Working with HTML

This section contains a number of tips and caveats you may find useful in working with HTML-based documents, such as in a JTextPane printed with J2TextPrinter.

View your HTML in a JTextPane on the screen first.  The Java JTextPane component is not as capable as your favorite browser or HTML generation tool in displaying HTML.  You will find that many tags and subtags are either not supported or don't work the way you'd expect.  You don't need to display your JTextPane on the screen in order to print, but if you are having problems printing HTML documents, try displaying your JTextPane in a JFrame on the screen and see how it handles your HTML.  The vast majority of "printing" problems people have with their HTML documents are really because JTextPane can't properly display them.  If JTextPane can't display it, we can't print it.

Use the latest JDK.
 Sun has been steadily fixing bugs, adding features, and improving performance in their HTML support for JTextPane.  The HTML support under JDK 1.2 was practically unusable whereas under JDK 1.4 it's OK and better yet under subsequent JDK's.

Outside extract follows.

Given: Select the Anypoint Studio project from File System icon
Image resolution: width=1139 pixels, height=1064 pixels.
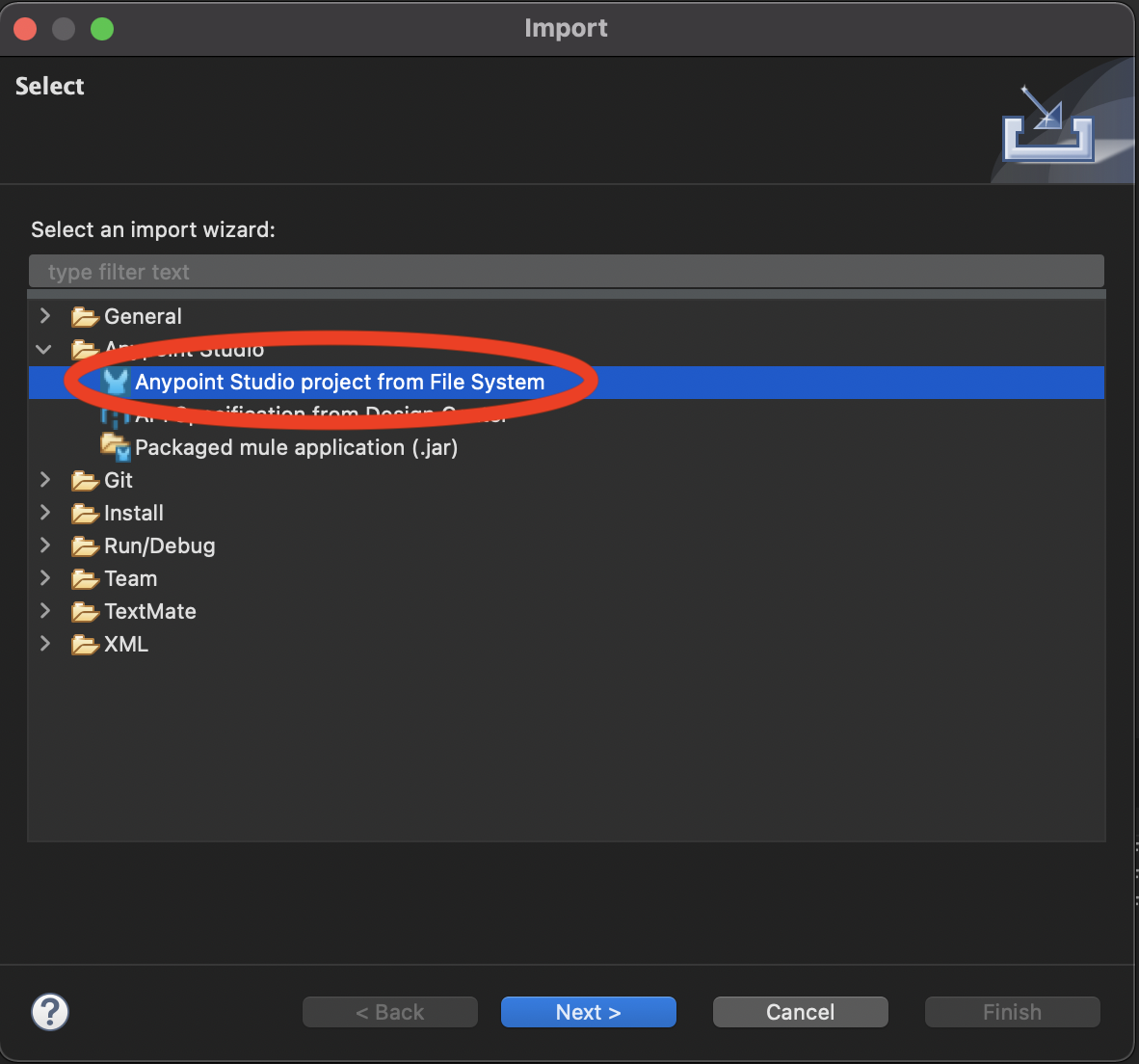Looking at the screenshot, I should [115, 382].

Check out Sun's Java Bug Parade.  Search the the keywords "HTML", "JTextPane", and/or "print" in Sun's Java Bug Parade and you will get some idea of the many problems and missing features developers have encountered.  However, Bug Parade is also a goldmine of workarounds and good advice that can greatly help you overcome your initial difficulties.

Writing your own HTML works best.  JTextPane has enough capabilities that you can construct fairly elaborate documents and complex layouts if you stay carefully within the features and working implementation of JTextPane HTML.  Things are less certain if you throw HTML pages taken from the web, or produced by your favorite HTML tool, or generated by your favorite XML and XSLT generators.  In the latter cases, you may need to modify the HTML code in order to get it to print reasonably close to what you want.

Avoid putting your entire document inside one big HTML table.  Many page layout programs use HTML tables as their primary page layout tool and will place the entire HTML document inside one cell of a single HTML table in order to control width, alignment, spacing, etc.  While J2TextPrinter can print such a document, it gets no help from Java in determining where page breaks go and instead must systematically test every character in order to perform pagination.  The result will slow down printing considerably.  For a 20 page HTML document inside a single HTML table cell, it can take about a half minute for the print dialog (or print preview) to come up.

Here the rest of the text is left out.